▶ [Text excerpt]:
----------------------------------------

Assume in some area ${\displaystyle D\subset \mathbb {R} ^{n}}$ we want to find solution ${\displaystyle u(x)}$ of the equation:

${\displaystyle Lu=-\phi (x),x=(x_{1},x_{2},...,x_{n})\in D}$

with boundary conditions:

${\displaystyle lu=g(x),x\in \partial D}$

The basic idea of fictitious domains method is to substitute a given problem posed on a domain ${\displaystyle D}$, with a new problem posed on a simple shaped domain ${\displaystyle \Omega }$ containing ${\displaystyle D}$ (${\displaystyle D\subset \Omega }$). For example, we can choose n-dimensional parallelepiped as ${\displaystyle \Omega }$.

----------------------------------------

▶ [Directive]:
Answer these about the fictitious domains text above:
(a) What equation must the solution u(x) satisfy in the domain D?
(b) What boundary condition is stated for x on the boundary of D?
(c) What shape does the text give as an example choice for Ω?

▶ [Data section]:
----------------------------------------

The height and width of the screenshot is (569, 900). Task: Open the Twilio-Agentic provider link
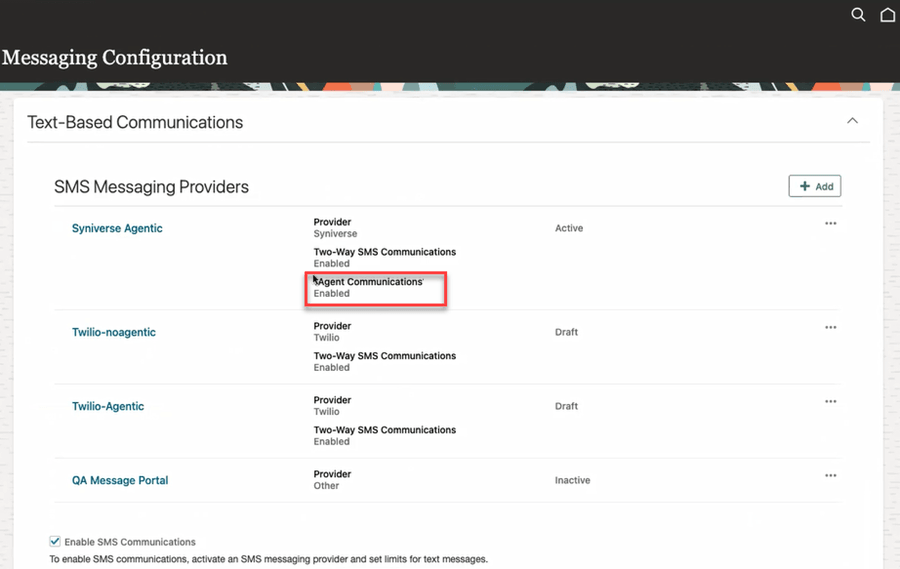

----------------------------------------

▶ [Exercise result]:
(a) Lu = −φ(x)
(b) lu = g(x)
(c) An n-dimensional parallelepiped